Ontem,
eu estava colocando a iluminação na árvore de Natal.
Ainda
não estamos em Dezembro, a árvore já está ficando pronta, e eu ponderava
exactamente a respeito de toda esta antecipação, que pode até ser vista por
alguns como sendo um exagero, principalmente por se tratar de uma casa sem
crianças.
Foi
nesse momento, que o fio eléctrico das pequenas
lâmpadas coloridas, mais grosso que o dos outros enfeites mais
delicados, soltou do seu lugar uma linda bola prateada, grande e muito
brilhante, que foi caindo pela árvore abaixo e provocou uma avalanche de
pequenos enfeites coloridos que já estavam instalados.
Claro
que não foi uma tragédia. Talvez até me tenha dado oportunidade de refazer
melhor alguns dos detalhes e de tornar mais belo ainda aquele conjunto que,
pelo menos a meus olhos, sempre tem uma beleza que me surpreende e sempre
ultrapassa o que eu antecipo.
Optei
por fixar o mais difícil primeiro e instalei sólidamente a iluminação. Depois,
com todo o cuidado, peguei na grande bola prateada e voltei a pendurá-la na
árvore, num lugar que me pareceu acolhedor e seguro para ela.
Na
sua superfície prateada, muito brilhante e lisa, o reflexo distorcido das
agulhas do pinheiro natalício formava desenhos esverdeados, salpicados de
pontinhos brilhantes. E podiam ver-se também manchas azuis das fitas próximas e
de outras bolas, e as minhas mãos mexendo-se pareciam provocar na superfície
curva da grande bola uma sugestão de movimento.
Sendo
esférica, parecia rodar sobre si mesma. E tornou-se inevitável, mesmo à minha
mente distraída, a comparação com o nosso planeta. E quanto mais pensava nisso,
mais a semelhança se tornava notável. Os oceanos a azul, a verde os espaços
verdes. Branquinha na parte superior, reflexo do tecto da sala. E muitas
luzinhas por toda a parte, reflexo das pequenas lâmpadas e dos seus reflexos
noutras bolas da árvore. Parecia o nosso planeta, realmente.
E
era tão grande a semelhança, que me afastei um pouco da árvore e me sentei por
uns momentos no outro lado da sala, olhando para ela com atenção.
Claro
que tinha sido uma coincidência – ou talvez não, não importava muito – mas
aquela bola que caíra tinha feito com que eu olhasse com mais atenção para a
árvore enquanto um todo, e depois com mais minúcia para os seus detalhes. E
nessa semelhança que agora lhe encontrava com o nosso planeta, nasciam
raciocínios inevitáveis sobre como tudo se encontra interligado, e como todos
dependemos de coisas que nos são comuns.
Achei
pequenas as manchas verdes na bola, e lembrei-me do desmatamento e da redução
da superfície vegetal no planeta. Fiz paralelos com os aumentos da seca, e
lembrei-me dos muitos milhões de pessoas que vivem sem água de qualidade, e de
outros milhões que vivem já sem água quase nenhuma. Há poucos Natais, isso não
era assim.
Depois
lembrei-me de represas contendo resíduos venenosos, desabando e destruindo, na
passagem de suas lamas, coisas que nos são fundamentais à sobrevivência.

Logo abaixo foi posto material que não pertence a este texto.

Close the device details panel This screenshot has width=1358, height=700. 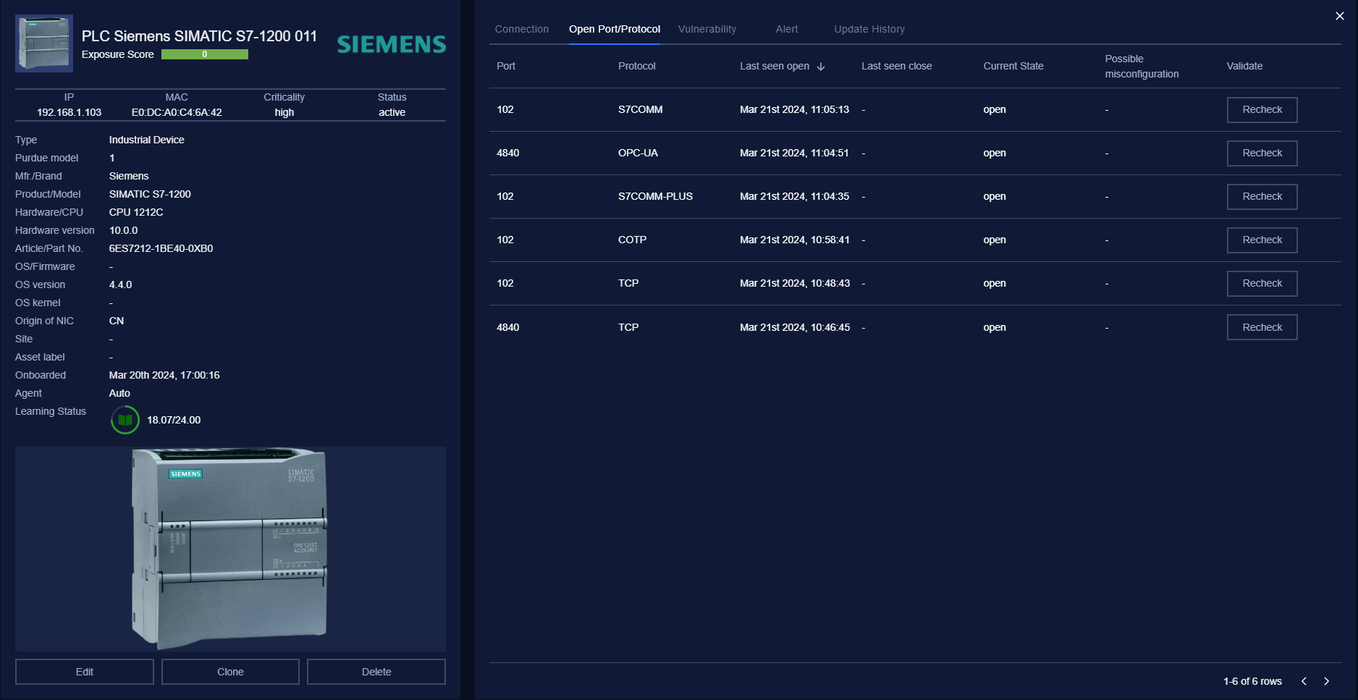pyautogui.click(x=1340, y=16)
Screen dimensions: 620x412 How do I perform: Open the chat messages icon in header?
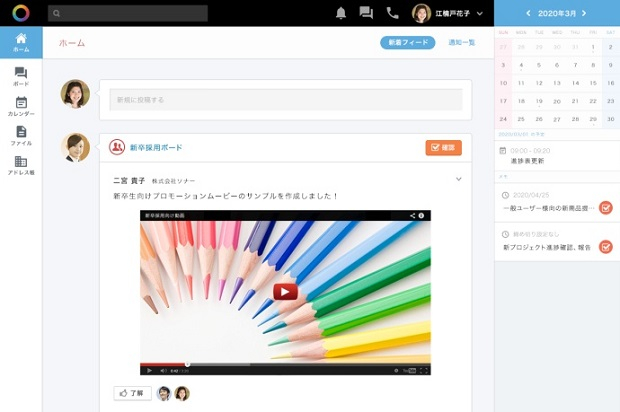(366, 13)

Matando no imediato, e contaminando para o futuro. E tudo numa dimensão
gigantesca, com um alcance que ninguém previu e que põe em causa os modelos de
controlo que temos.
Fiquei
mais tempo do que esperaria, sentado no meu sofá, e olhando aquele planeta que bem
vistas as coisas, cabe naquela bola da minha árvore de Natal. Estarrecido, vi
como se erguiam ao alto bandeiras criminosas evocando fantasmas e escondendo
ideologias oportunistas, sem esperanças de ganhos reais, apenas vontades de
infligir perdas.
Olhei
mais tempo, e vi guerras disfarçadas de religião. Vi negócios, na escassez em
que deliberadamente são mantidos os empobrecidos, vítimas duma História que alguns tentam reescrever
sem o menor pudor, nem vergonha, nem sentido de verdade.
Não
vi problemas insolúveis. Vi toda uma casta de políticos desnecessários,
burocratas oportunistas sobrepondo-se à humanidade, absurdamente corruptos e
muito distantes da vida real - que é feita de suor e dificuldades, mas também de
superação, sobrevivência e de uma grandiosidade que, na sua maioria, eles desconhecem.
O
que vi foi um planeta inteiro sendo mobilizado, motivado para entrar em guerra outra vez, em vez de incitado
a canalizar as suas forças para a tarefa perfeitamente possível que é o bem
estar de todos. Não consegui abstrair-me do exemplo da bola de Natal. È
evidente que em todos os erros e derrocadas há a oportunidade de corrigir e
melhorar.
E
por fim, regressei à minha árvore de Natal, ali na minha sala, feita com tanta
antecedência.
A
grande bola prateada que me faz lembrar o nosso planeta continua vacilante. Mas
vou fixá-la melhor para que não haja uma
nova derrocada que arruíne tudo o que foi feito antes.
De
qualquer forma, a árvore de Natal, assim com esta antecedência, já fez algo que é precioso para mim: - deu-me
um tempo de reflexão que acho ser cada vez mais necessário, sem pressas nem
pressões, e no qual eu posso tentar distinguir o certo do é errado. Onde posso
separar o que realmente é verdade, daquilo que é a verdade conveniente.
Escolher entre o que realmente são os meus valores, e os valores que querem que eu tenha.
Com
esta antecedência tenho ainda tempo para pensar, e chegar ao dia de Natal liberto
de tudo o que não quero para mim. E no fim do dia 24, quase à meia noite, provávelmente
haverá adultos indignados com o barulho que vou fazer à janela. Vou agitar umas
campainhas, bater com as mãos na mesa imitando o galope das renas e gritar “ Hou… Hou… Hou… Feliz Natal !!! “
Tenho
a certeza que algumas crianças me entenderão, independentemente da idade que
tiverem, ou da língua que falarem os seus pais.